GIVEN TASK | Retype the lines starting with the one that contains "Where should I" and running to the end of the lines below, both ends included, leaving out the pictures.
________________________________________
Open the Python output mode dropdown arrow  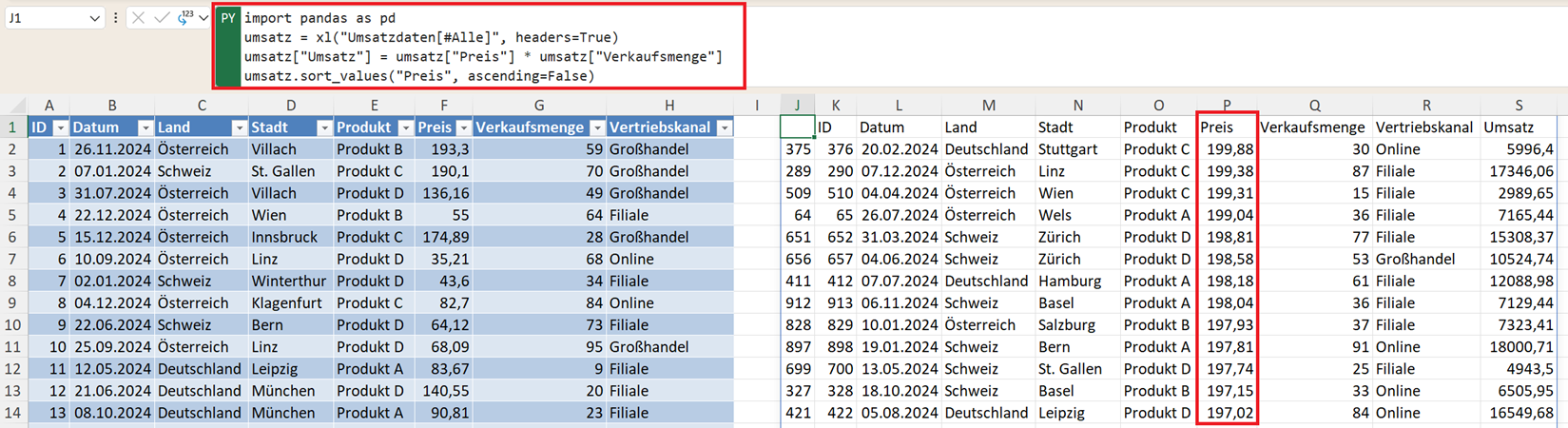(x=203, y=18)
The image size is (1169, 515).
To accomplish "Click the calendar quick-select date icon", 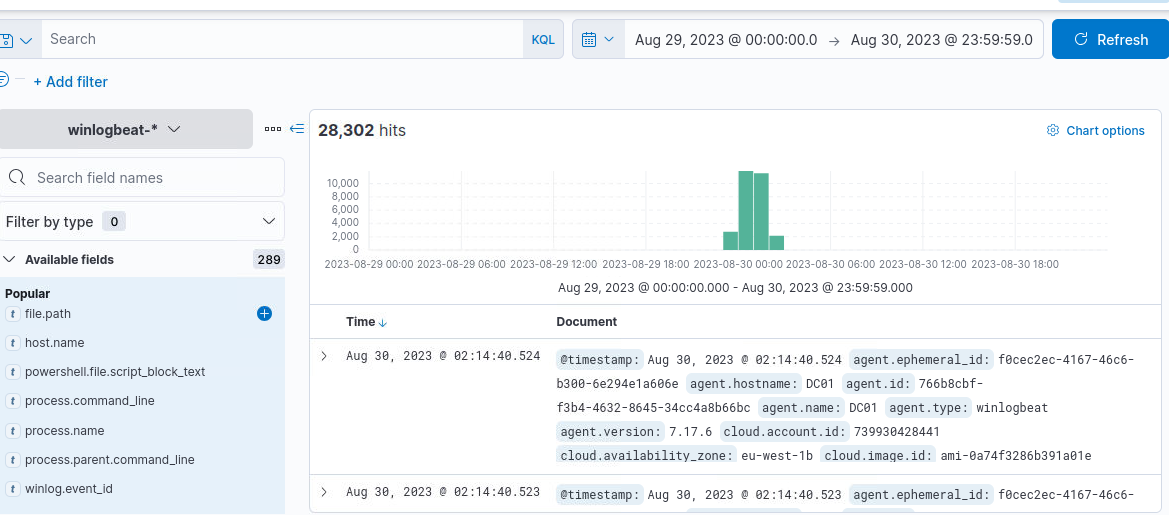I will (597, 40).
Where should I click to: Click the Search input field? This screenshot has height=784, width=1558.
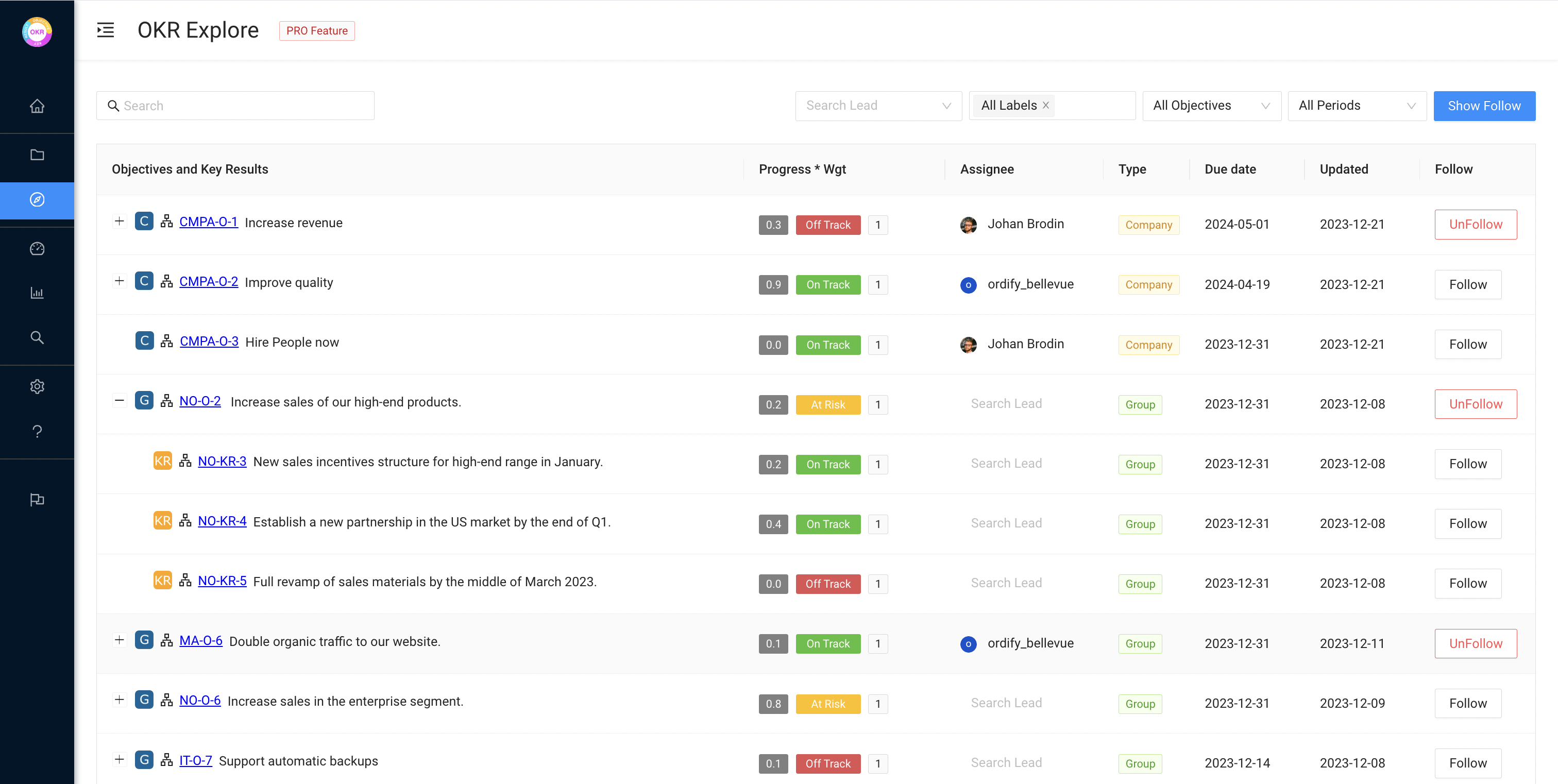[242, 106]
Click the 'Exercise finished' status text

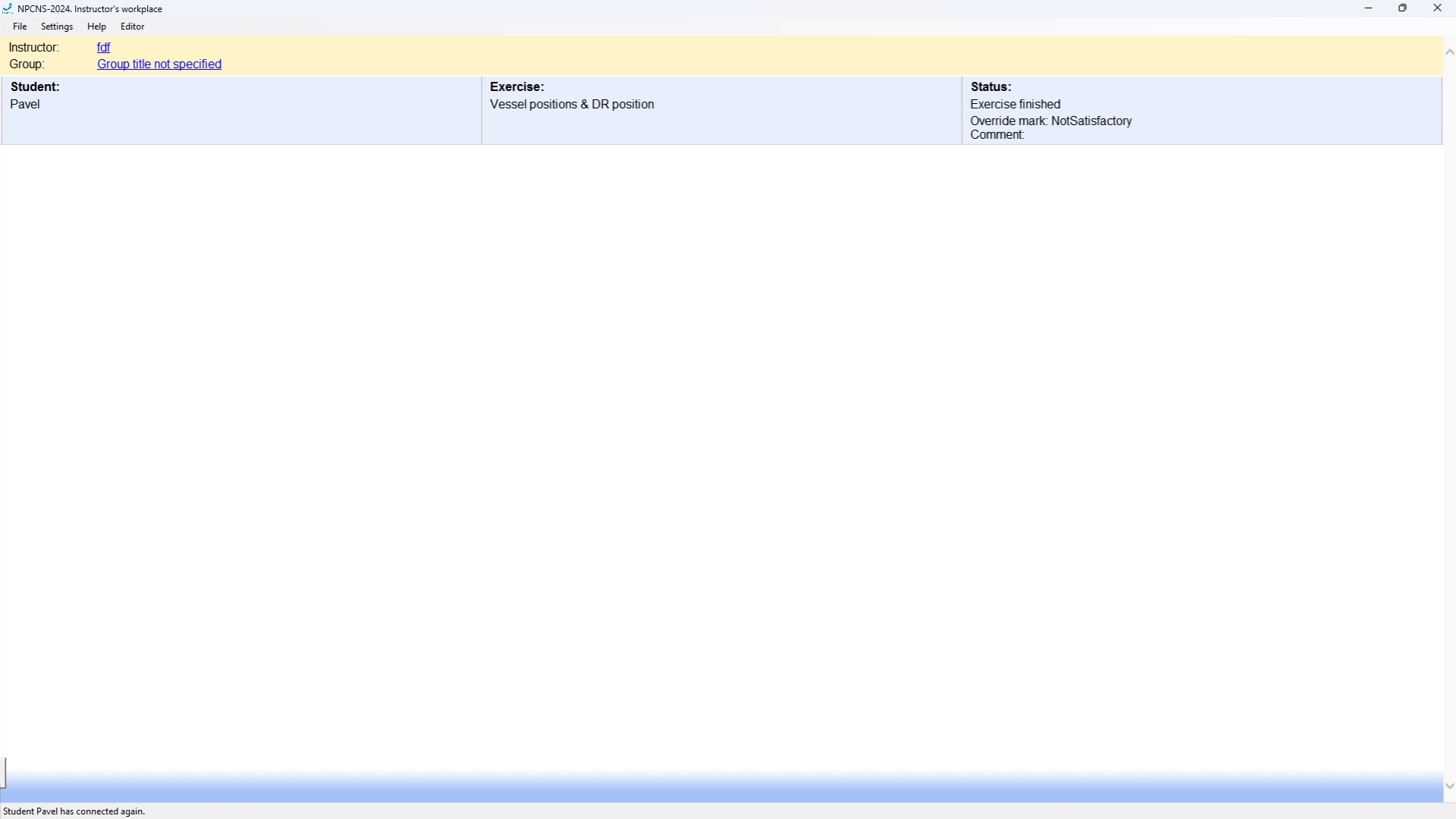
________________________________________
EXERCISE RESPONSE |
Where should I click to: Click the Search input field? This screenshot has height=784, width=1558.
[242, 106]
Click the 'Exercise finished' status text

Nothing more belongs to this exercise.